Abstract

Dr. Aidan Wright
University of Pittsburg

The Clinical Baby and the Diagnostic Bathwater

Contemporary psychiatric diagnostic systems (e.g., the Diagnostic and Statistical manual of Mental Disorders) have well-documented limitations, which lead to a poor representation of psychopathology as it manifests in patients. As a result, accurate and meaningful assessment and diagnosis is challenging, identifying etiological and maintenance mechanisms is limited, and effective treatment development is hampered. Several prominent approaches have emerged to provide empirically-based alternatives to traditional diagnostic systems. In the current talk, I will discuss promise and potential pitfalls of one such approach, the recently developed Hierarchical Taxonomy of Psychopathology (HiTOP) system, which is based on quantitative structural models of mental disorders. In replacing the existing categorical system with a series of hierarchically organized dimensions, the HiTOP system addresses many of the problematic issues with the current diagnostic system.
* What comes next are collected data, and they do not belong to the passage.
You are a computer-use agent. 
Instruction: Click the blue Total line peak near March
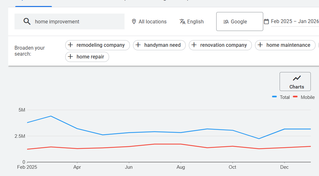(x=51, y=116)
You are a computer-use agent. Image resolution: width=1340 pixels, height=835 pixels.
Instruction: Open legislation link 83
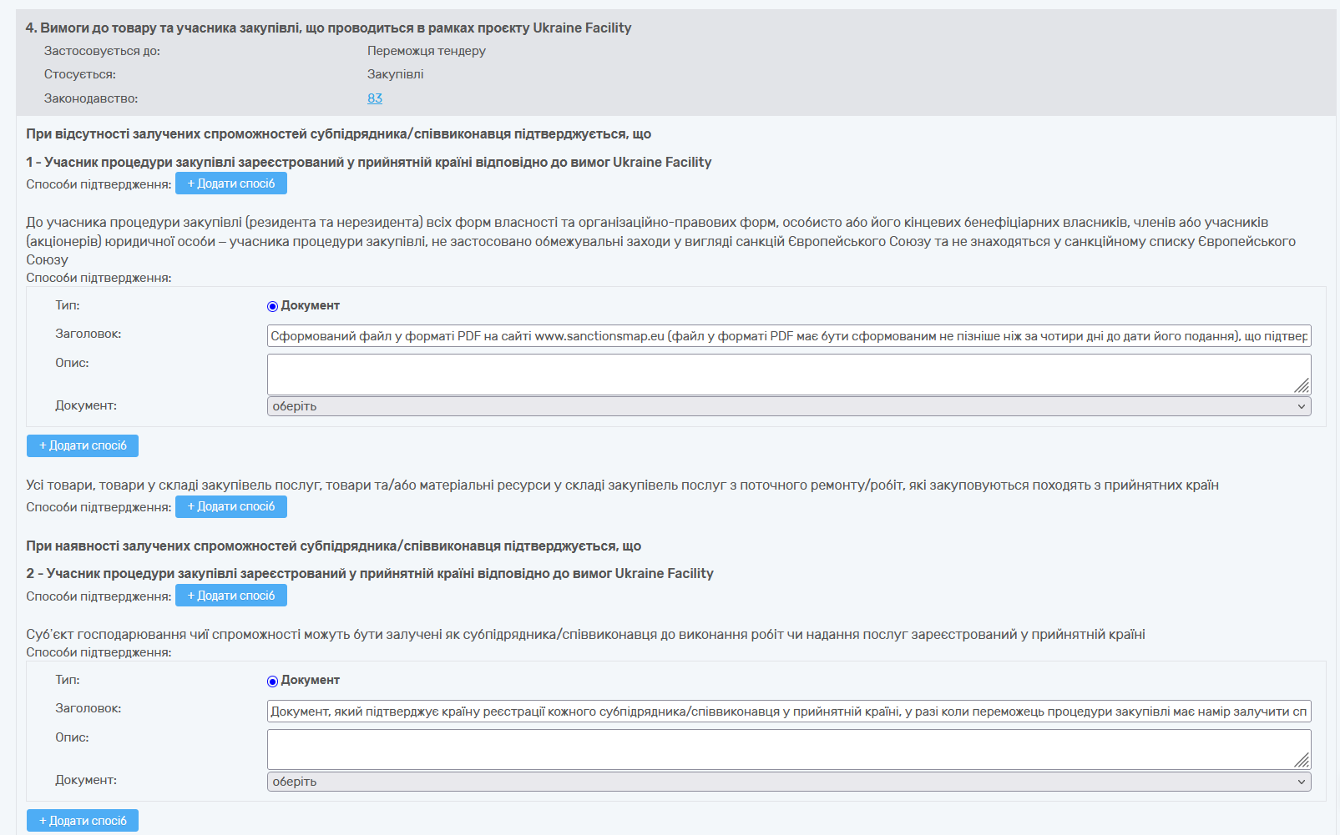[375, 98]
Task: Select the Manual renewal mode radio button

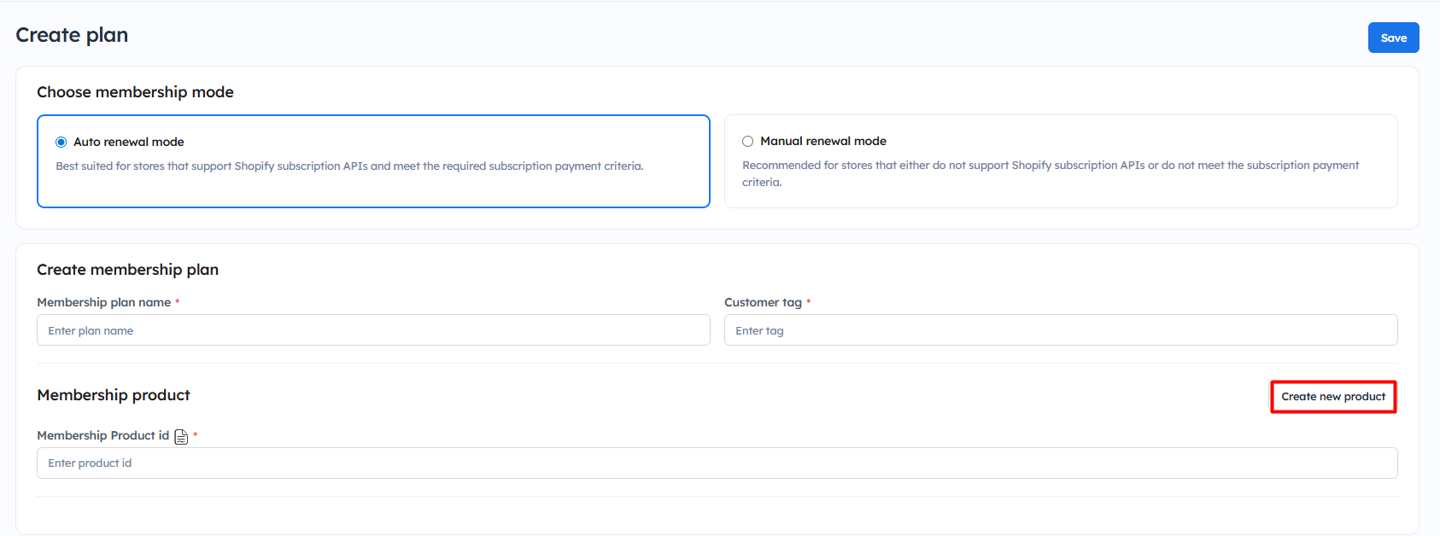Action: pyautogui.click(x=747, y=142)
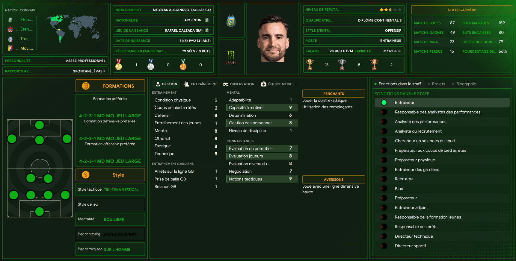Click the Formations tactics board icon

pyautogui.click(x=86, y=86)
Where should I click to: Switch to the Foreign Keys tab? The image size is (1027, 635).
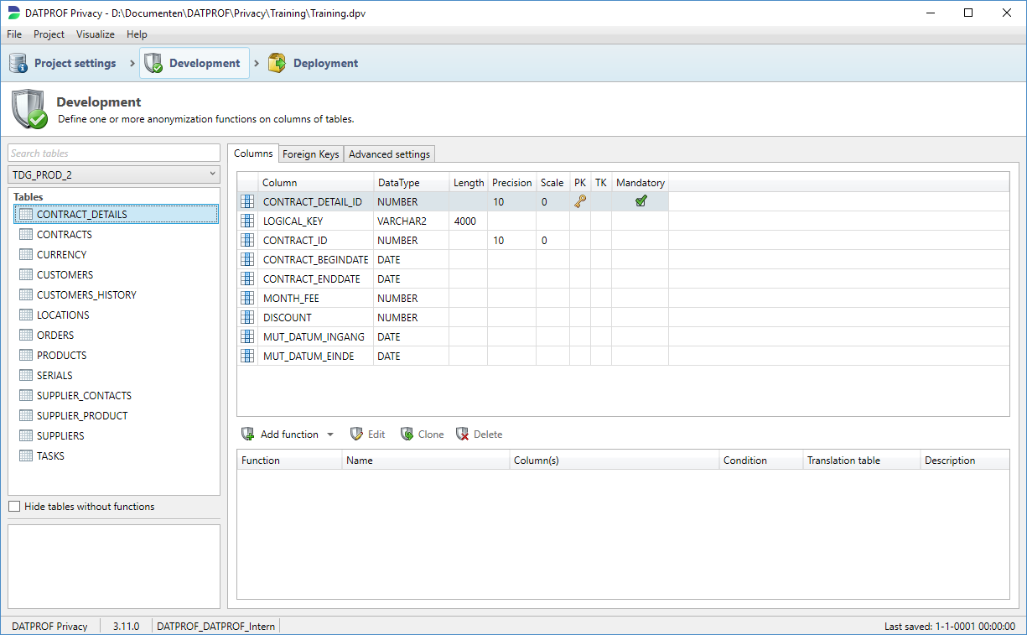pyautogui.click(x=310, y=154)
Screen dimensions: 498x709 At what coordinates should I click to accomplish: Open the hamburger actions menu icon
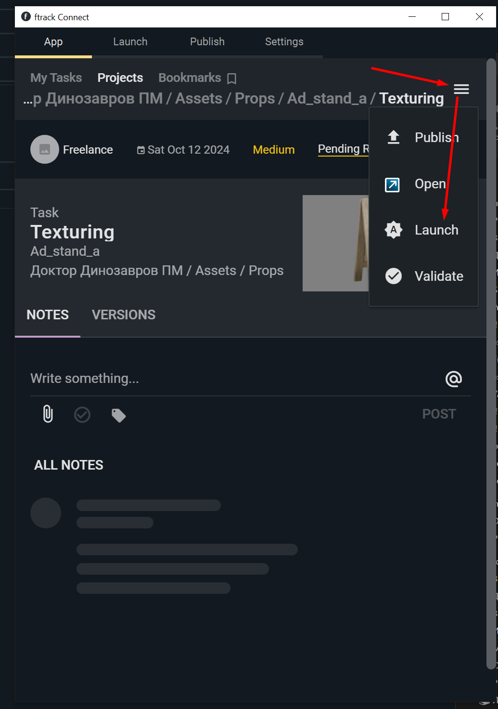[x=461, y=89]
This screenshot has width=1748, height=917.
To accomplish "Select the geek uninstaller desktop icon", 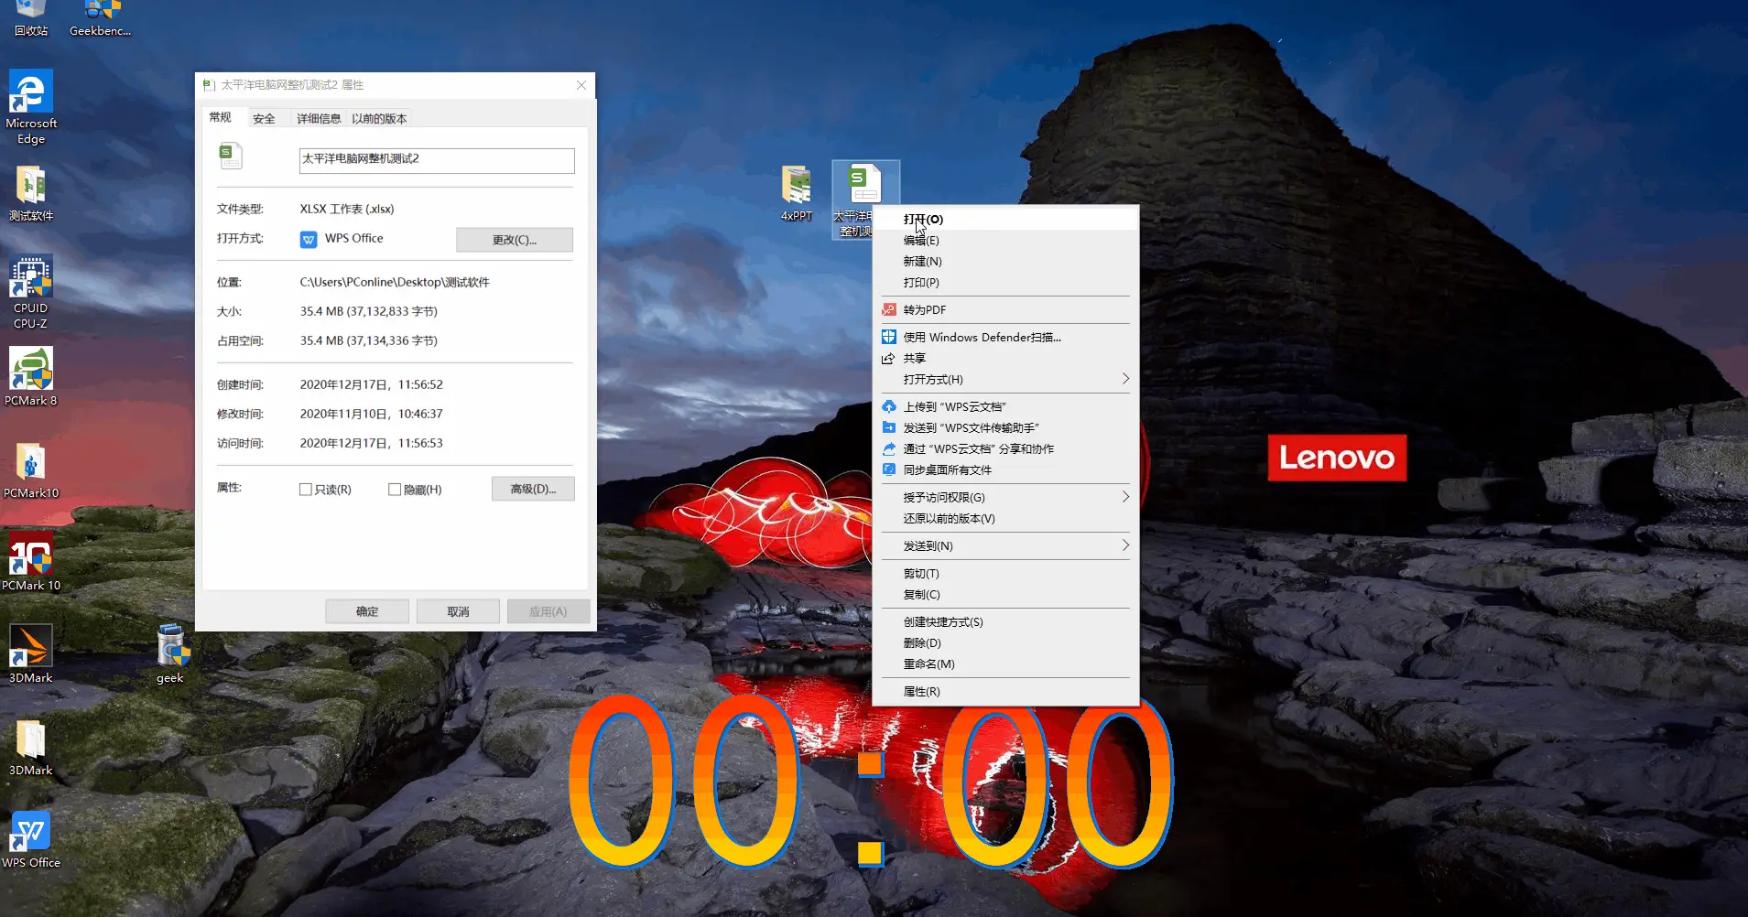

At the same time, despite these benefits, by focusing so heavily on the between-person structure of psychopathology, the HiTOP runs the risk of losing sight of important clinical features associated with the dynamic within-person processes and mechanisms that drive psychiatric dysfunction. I will present work on how to integrate the study of quantitative hierarchical models with clinically relevant within-person dynamic processes and new directions in developing personalized models of psychopathology.